» **Estratto della fonte**:
-- -- --
La poesia a Arpaise
Municipio di Arpaise
Sabato, 13 dicembre, si è conclusa la 38^ edizione del
concorso di poesia La Castagna D’Oro che, anche questo anno, ha visto un
numero di partecipanti davvero notevole. La manifestazione, organizzata dalla Pro
Loco “Generoso Papa” di Arpaise, anno dopo anno, ha conquistato uno spazio
importante tra le manifestazioni dedicate alla poesia nel Sannio.
La Commissione giudicatrice delle opere presentate era composta da: ing. Vincenzo Forni, Sindaco del Comune - Isp. P.S: Walter Mazzone, Presidente della Pro loco di Arpaise - Gennaro Della Marca, Dirigente I. C. Montesarchio 1 e reggente I.C. “Luigi Settembrini di S. Leucio del Sannio - Silvia Castri, docente I.C. Morlacchi di Perugia 1- Mirella Caporaso, docente I.C. Tocco Caudio - prof. Beniamino Iasiello, ora in pensione - Adelina Circelli, docente I. C. Tocco Caudio - Olga Belmonte, docente I. C. di Cervinara - Mattia Parrella consigliere delegato alla cultura del Comune.
Il grande successo della manifestazione è dovuto anche alla presenza
di alcuni Istituti Comprensivi e dei docenti che hanno saputo motivare con
intelligenza e passione gli alunni ad avvicinarsi alla poesia che è sempre evocazione di un indicibile e perenne"principiare".
Sono arrivate moltissime
poesie, oltre 500, tanto da confermare, se ce ne fosse stato bisogno, che,
davvero, il popolo italiano è un popolo di Santi, Navigatori e Poeti.
Mi chiedevo, quando Agostino Mignone, anima pulsante del
Concorso, inviava continui blocchi di poesie da valutare, da cosa nasce questa
esigenza di partecipare ai vari concorsi che si tengono un po' in quasi
tutti i Comuni italiani?
Credo, forse, dal bisogno di trovare uno spazio di libertà
emotiva, una forma di cura, di elaborazione del dolore, della gioia, della
memoria: espressione di emozioni, sentimenti contro il vuoto di relazioni e il
dominio dei social col loro carico di odio, cattiveria e volgarità.
In una società dove l’individualismo prevale, l’attenzione è
diventata una risorsa rara: si comunica molto, ma si ascolta poco, si è
esposti, ma non davvero accolti, per cui la poesia diventa un atto di
resistenza all’indifferenza, in cui l’io non è esibizione, ma fragilità
condivisa in quanto è una richiesta di sguardo, prima ancora che di giudizio.
-- -- --
» **Estratto dei dati**:
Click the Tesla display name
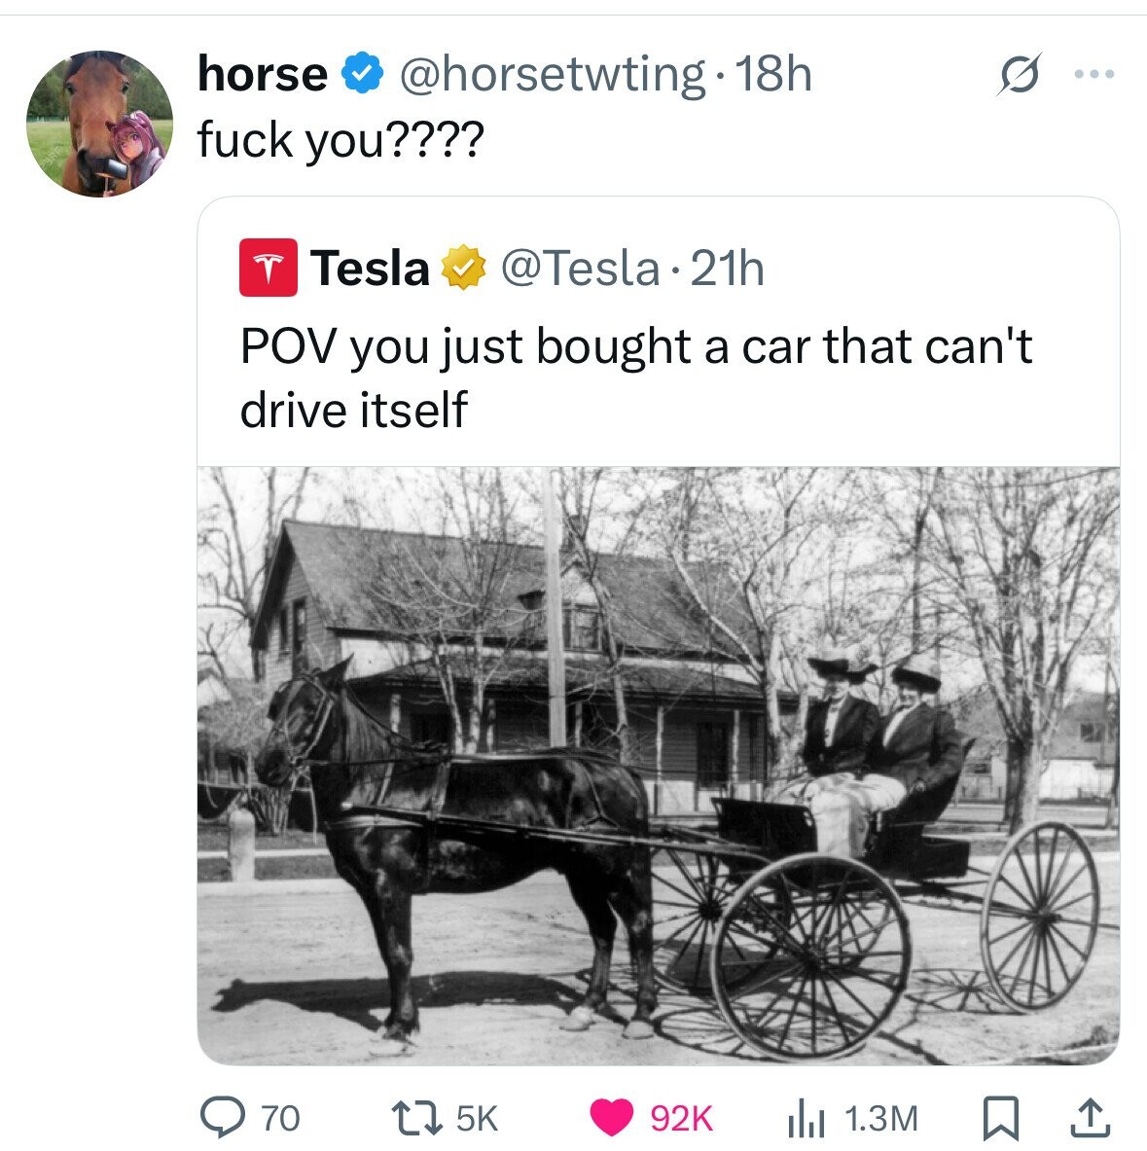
-- -- --
» **Esercizio proposto A**: Estrai dal testo sul concorso di poesia di Arpaise la parte che si apre con le parole "Il grande successo" e si chiude con "i Comuni italiani?".
» **Esercizio proposto B**: Secondo il testo sul concorso di poesia di Arpaise, quale ente ha organizzato la manifestazione?
» **Esercizio proposto C**: Traduci in inglese questa frase del testo sul concorso di poesia di Arpaise: «Sono arrivate moltissime poesie, oltre 500, tanto da confermare, se ce ne fosse stato bisogno, che, davvero, il popolo italiano è un popolo di Santi, Navigatori e Poeti.»

» **Risposta completa A**:
Il grande successo della manifestazione è dovuto anche alla presenza
di alcuni Istituti Comprensivi e dei docenti che hanno saputo motivare con
intelligenza e passione gli alunni ad avvicinarsi alla poesia che è sempre evocazione di un indicibile e perenne"principiare".
Sono arrivate moltissime
poesie, oltre 500, tanto da confermare, se ce ne fosse stato bisogno, che,
davvero, il popolo italiano è un popolo di Santi, Navigatori e Poeti.
Mi chiedevo, quando Agostino Mignone, anima pulsante del
Concorso, inviava continui blocchi di poesie da valutare, da cosa nasce questa
esigenza di partecipare ai vari concorsi che si tengono un po' in quasi
tutti i Comuni italiani?

» **Risposta completa B**: La Pro Loco “Generoso Papa” di Arpaise.

» **Risposta completa C**: A great many poems arrived, more than 500, enough to confirm, if there had been any need, that the Italian people truly are a people of Saints, Navigators, and Poets.